Miniaturized Fluorescence Microscope for biological research in space

Understanding how the space environment affects biological systems has become important now that manned space exploration missions beyond the low Earth orbit are again in the roadmaps. The International Space Station, ISS, is an ideal site to study the effects of gravity on biological systems, not only because of the microgravity environment, but also because it has research facilities where a 1g reference environment and partial gravity environments of the Moon or Mars can be created with on-board centrifuges. A fluorescence microscope enabling in-situ research would be an advantageous instrument for research in this domain. Previously developed microscopes for space applications are bulky and cannot always provide different g levels. Mini Fluorescence Microscope (MFM) is an ESA project with objectives to assess the feasibility of developing and manufacturing the smallest possible fully integrated fluorescence microscope to perform live cell imaging in space and to build a breadboard model of the microscope to test and verify the concept. The purpose was also to investigate potential platforms and science applications for MFM. The MFM is primarily designed for KUBIK, a platform on the ISS that contains a centrifuge. However, the possibility of further developing the microscope to other platforms was considered throughout the development. The developed MFM breadboard model has dimensions of 82 mm x 42 mm x 32 mm. The design is based on a solid frame supporting subsystem modules, including optics, electronics, cell culture chamber and XY-table. The microscope has two fluorescence channels.

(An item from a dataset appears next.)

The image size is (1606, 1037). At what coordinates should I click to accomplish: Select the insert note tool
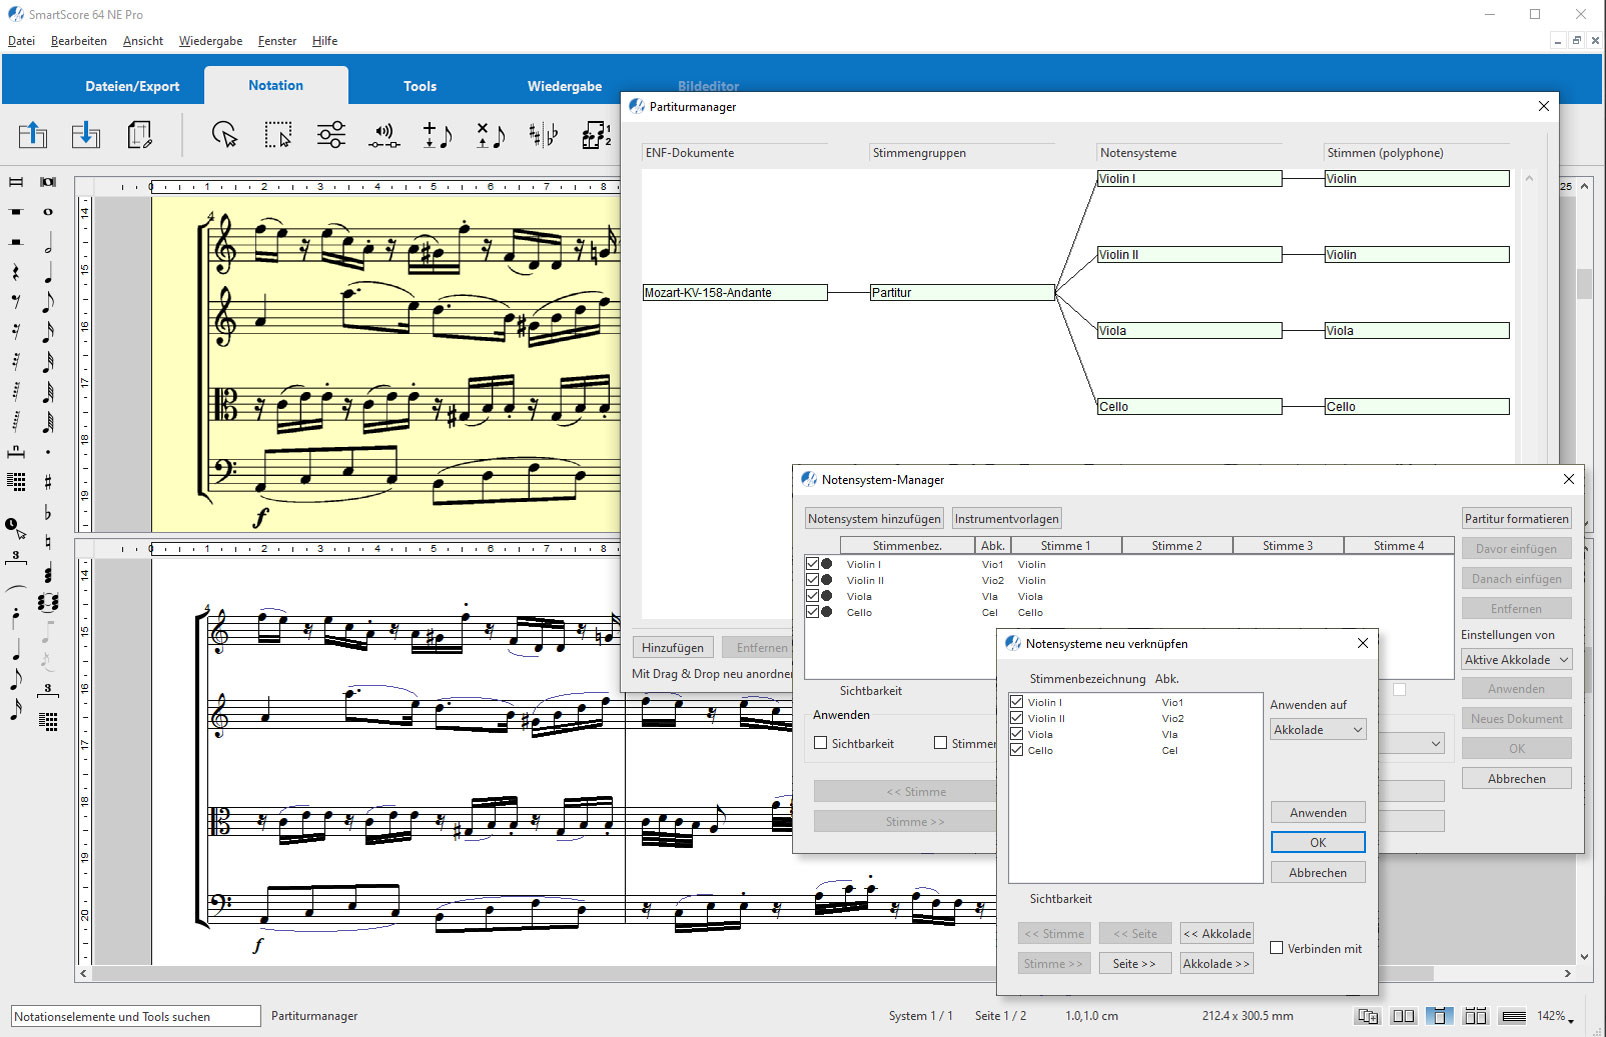pyautogui.click(x=435, y=134)
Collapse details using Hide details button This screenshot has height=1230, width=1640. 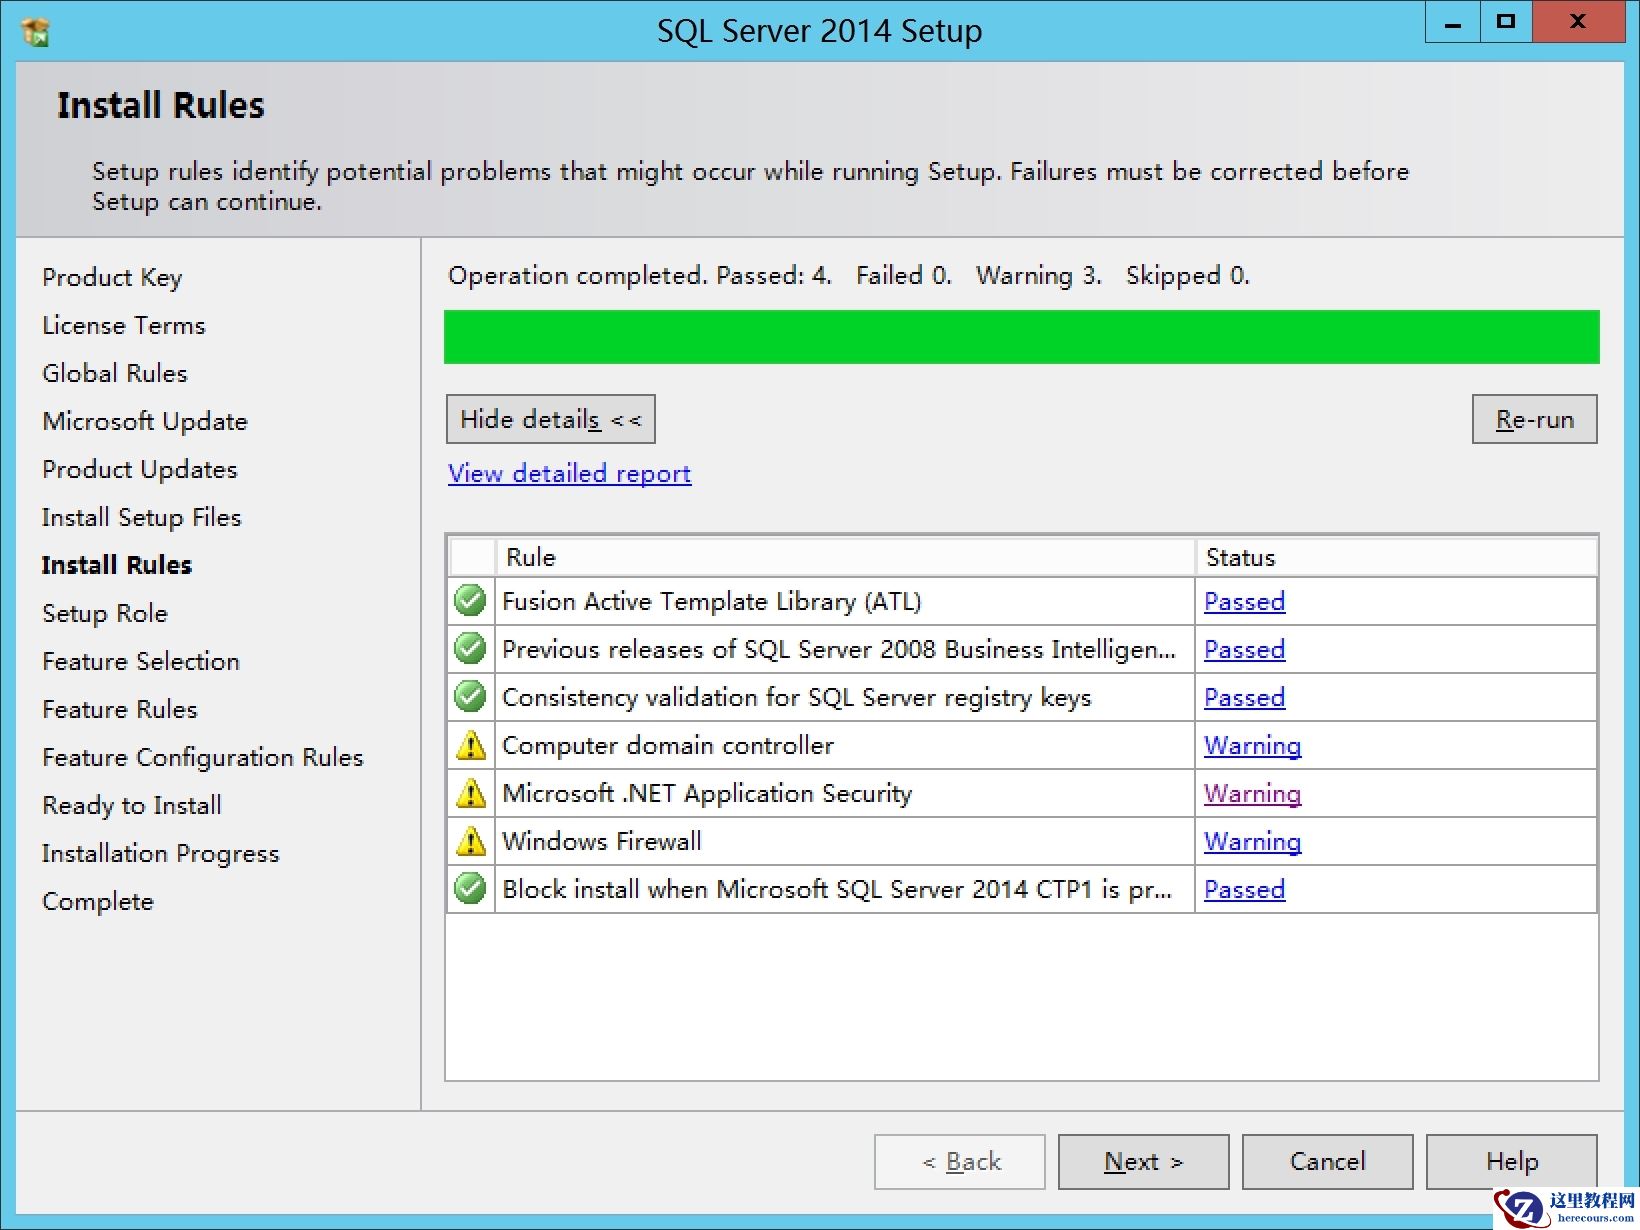point(550,419)
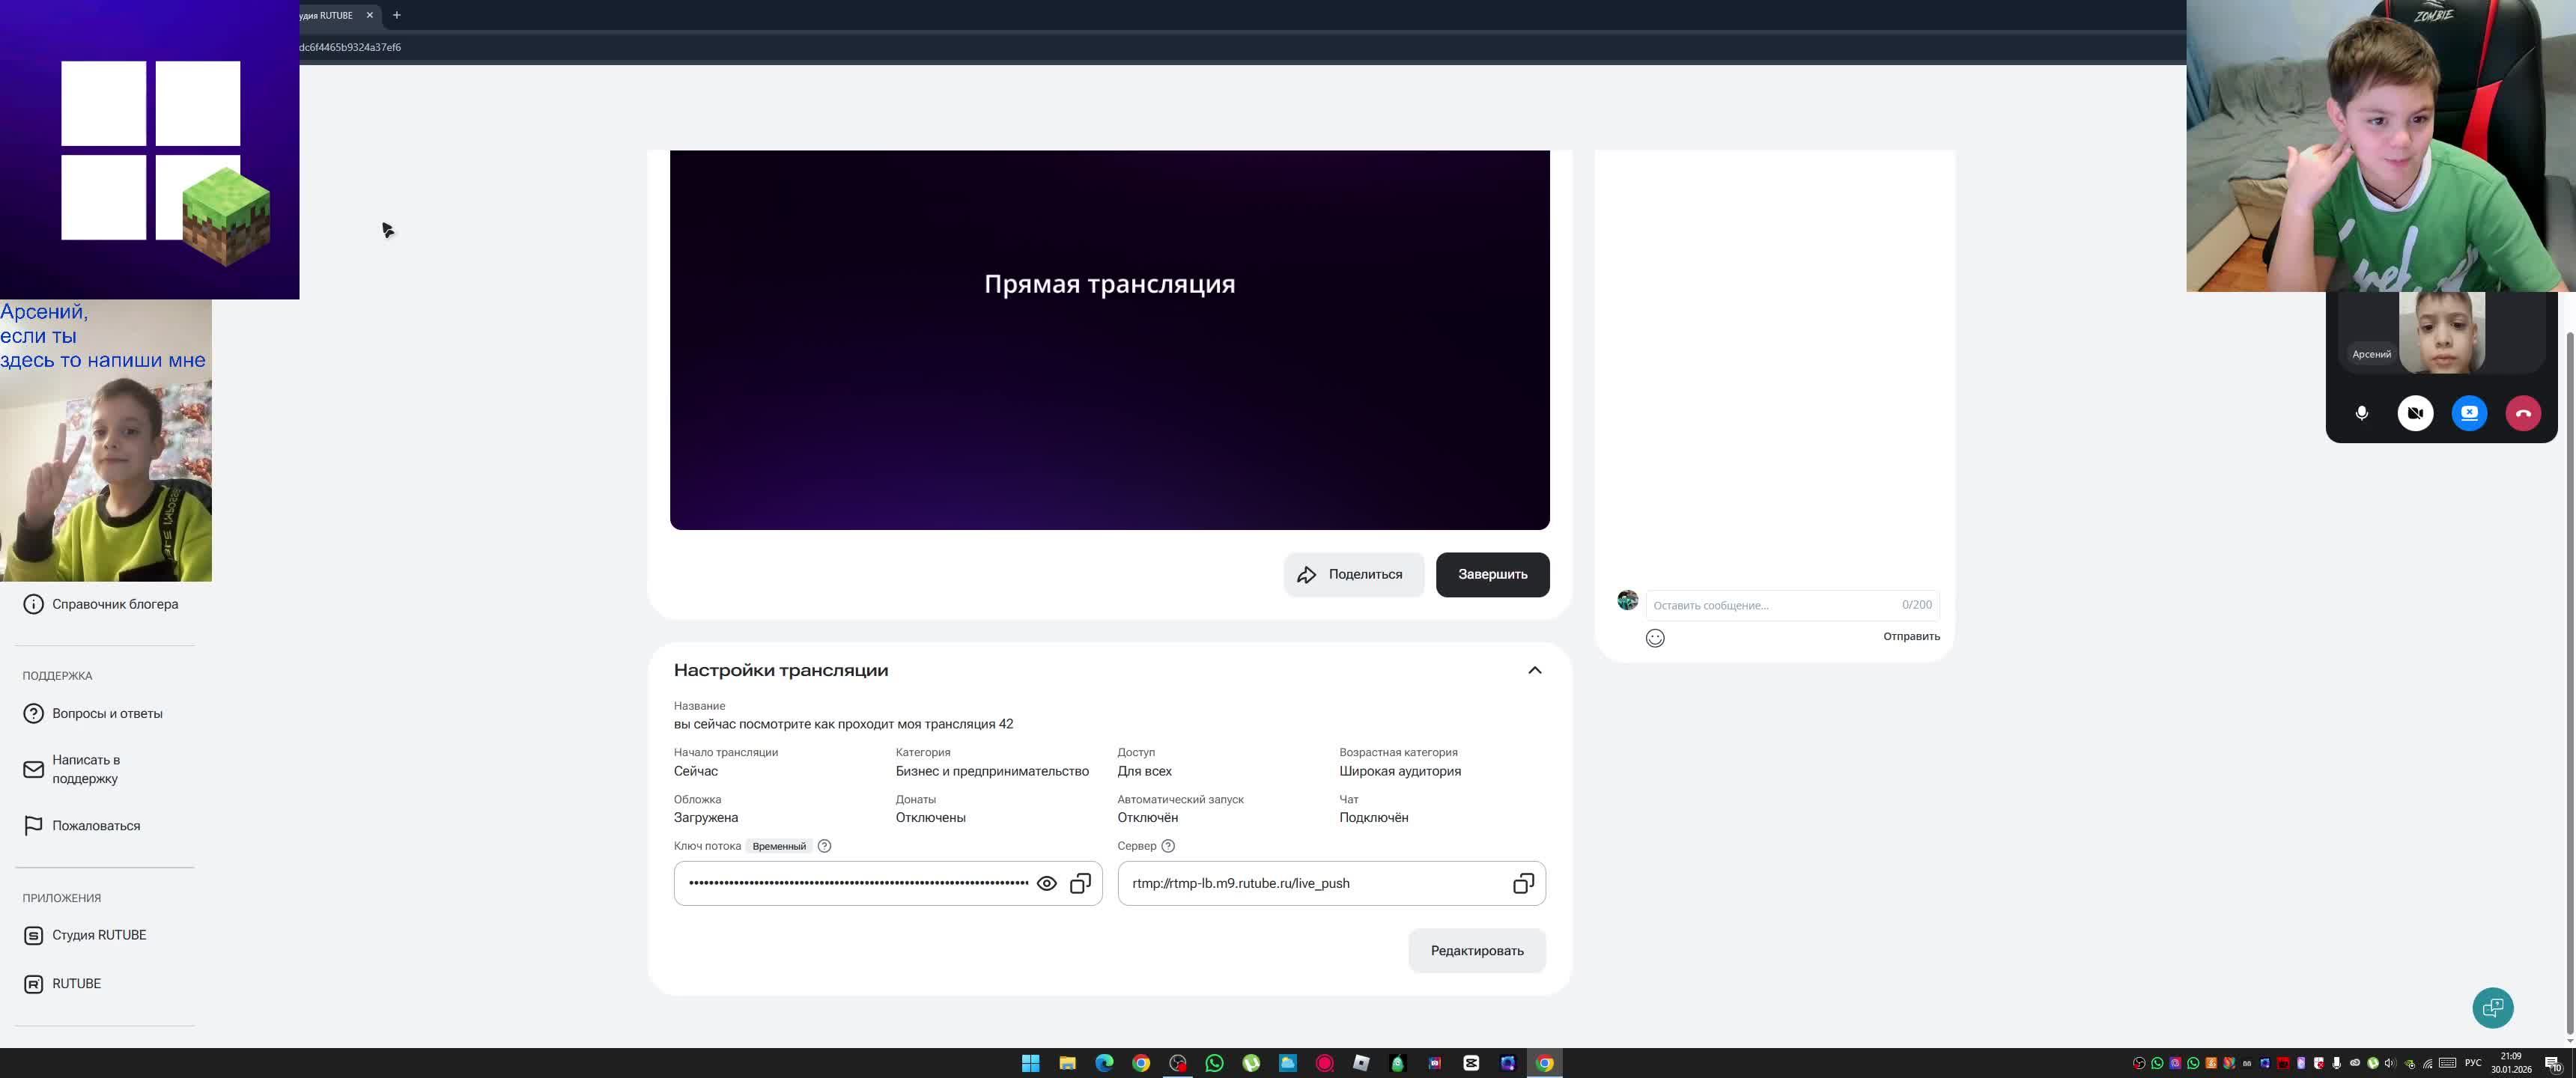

Applications for miniaturized fluorescence microscope in space research are diverse and include topics related to both humans and microorganisms. In addition to KUBIK, potential platforms for MFM are the ICE Cubes and Biolab facilities on-board the ISS, CubeSats and rovers. A microscope on a CubeSat platform would not be restricted to only microgravity research but could advance the understanding of synergistic effects of microgravity and space radiation. Microscope on a rover platform would be a powerful tool in the search for extraterrestrial life.